Reading passage:
============

It's not a situation I am in personally, but my friends around here who are in similar situations I'm sure would all agree it's a good idea to go incognito. All you need is a new supervisor who doesn’t like the way you joke around in the off topic forum or doesn’t like you giving out tiny hints about the proprietary magic, and you are in big trouble. If you ever want to get word out about something without being identified, you can pass it through me and I'll post it. I have lots of little birds whisper things to me.


----------



## NateJanota (Jan 19, 2016)

gafftaper said:


> It's not a situation I am in personally, but my friends around here who are in similar situations I'm sure would all agree it's a good idea to go incognito. All you need is a new supervisor who doesn’t like the way you joke around in the off topic forum or doesn’t like you giving out tiny hints about the proprietary magic, and you are in big trouble. If you ever want to get word out about something without being identified, you can pass it through me and I'll post it. I have lots of little birds whisper things to me.



That's a big 10-4.


----------



## ruinexplorer (Jan 25, 2016)

============

Material provided:
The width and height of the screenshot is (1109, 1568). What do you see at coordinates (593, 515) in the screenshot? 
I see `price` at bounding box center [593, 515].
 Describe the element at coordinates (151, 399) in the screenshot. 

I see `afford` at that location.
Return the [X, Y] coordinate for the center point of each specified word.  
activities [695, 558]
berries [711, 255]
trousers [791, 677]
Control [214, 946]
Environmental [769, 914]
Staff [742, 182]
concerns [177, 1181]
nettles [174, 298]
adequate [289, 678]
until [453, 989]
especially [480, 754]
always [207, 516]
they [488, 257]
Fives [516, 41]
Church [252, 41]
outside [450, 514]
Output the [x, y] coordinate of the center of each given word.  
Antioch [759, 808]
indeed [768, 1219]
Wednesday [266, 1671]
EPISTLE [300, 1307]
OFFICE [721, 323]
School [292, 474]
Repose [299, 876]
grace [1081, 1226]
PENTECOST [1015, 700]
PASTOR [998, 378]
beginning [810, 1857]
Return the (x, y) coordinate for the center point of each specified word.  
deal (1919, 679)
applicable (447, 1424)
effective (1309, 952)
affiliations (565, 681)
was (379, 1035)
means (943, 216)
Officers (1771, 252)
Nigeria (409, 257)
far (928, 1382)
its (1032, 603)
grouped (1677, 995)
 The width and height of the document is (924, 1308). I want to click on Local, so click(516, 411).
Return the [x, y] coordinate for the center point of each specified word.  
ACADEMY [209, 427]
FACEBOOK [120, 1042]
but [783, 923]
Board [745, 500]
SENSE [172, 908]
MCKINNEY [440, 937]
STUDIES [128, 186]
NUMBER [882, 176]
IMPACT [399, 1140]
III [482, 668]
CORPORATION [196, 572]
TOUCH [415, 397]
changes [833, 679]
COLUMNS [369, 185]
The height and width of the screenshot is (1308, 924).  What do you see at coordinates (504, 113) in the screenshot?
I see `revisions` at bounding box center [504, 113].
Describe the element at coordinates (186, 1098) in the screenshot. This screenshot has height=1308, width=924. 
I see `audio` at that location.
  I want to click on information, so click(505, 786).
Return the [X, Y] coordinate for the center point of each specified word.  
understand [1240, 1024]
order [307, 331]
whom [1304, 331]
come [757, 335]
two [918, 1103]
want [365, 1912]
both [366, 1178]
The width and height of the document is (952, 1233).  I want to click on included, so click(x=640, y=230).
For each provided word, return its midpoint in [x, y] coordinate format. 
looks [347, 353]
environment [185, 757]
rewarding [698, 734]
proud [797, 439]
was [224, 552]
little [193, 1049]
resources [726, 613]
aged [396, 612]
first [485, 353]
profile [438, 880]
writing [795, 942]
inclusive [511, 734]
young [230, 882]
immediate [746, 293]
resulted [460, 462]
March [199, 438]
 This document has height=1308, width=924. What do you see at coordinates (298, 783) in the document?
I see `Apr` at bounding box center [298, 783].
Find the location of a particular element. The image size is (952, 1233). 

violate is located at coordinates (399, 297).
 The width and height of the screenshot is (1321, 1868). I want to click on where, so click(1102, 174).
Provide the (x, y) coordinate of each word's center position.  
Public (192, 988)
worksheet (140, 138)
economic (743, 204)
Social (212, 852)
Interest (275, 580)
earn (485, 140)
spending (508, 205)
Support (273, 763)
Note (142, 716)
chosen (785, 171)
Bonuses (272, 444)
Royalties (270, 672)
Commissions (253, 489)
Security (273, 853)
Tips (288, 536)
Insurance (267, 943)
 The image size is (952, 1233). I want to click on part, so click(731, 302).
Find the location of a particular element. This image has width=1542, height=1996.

============

What you need to do:
1. In the forum thread about posting anonymously, why does the first post say going incognito is a good idea? Answer in one to three sentences.
2. Summarize the forum thread about posting anonymously in two sentences.
3. Resume the forum thread about posting anonymously, starting with the post from ruinexplorer.

In response:
1. It says a new supervisor might dislike the way you joke around in the off topic forum or the small hints you give about the proprietary magic. If that happens, you are in big trouble, so it is safer not to be identified.

2. A poster says that people in certain situations would be wise to go incognito, because a new supervisor could object to their joking or to hints about proprietary work. He offers to post information for anyone who wants to stay unidentified, and NateJanota quotes him and agrees.

3.
It can be a fine line in interpreting if you are speaking your own opinion or if you are speaking as a "representative" of your company. Some companies have very strict guidelines in the employee manual about your online presence. Your supervisor may be fine, but it's always good to go with the side of caution.


----------



## NateJanota (Jan 25, 2016)

ruinexplorer said:


> It can be a fine line in interpreting if you are speaking your own opinion or if you are speaking as a "representative" of your company. Some companies have very strict guidelines in the employee manual about your online presence. Your supervisor may be fine, but it's always good to go with the side of caution.



Advice well-said and well-received. Thanks, ruin. Also, now that I have my own company, I can avoid that issue by associating my online presence with it instead of the other.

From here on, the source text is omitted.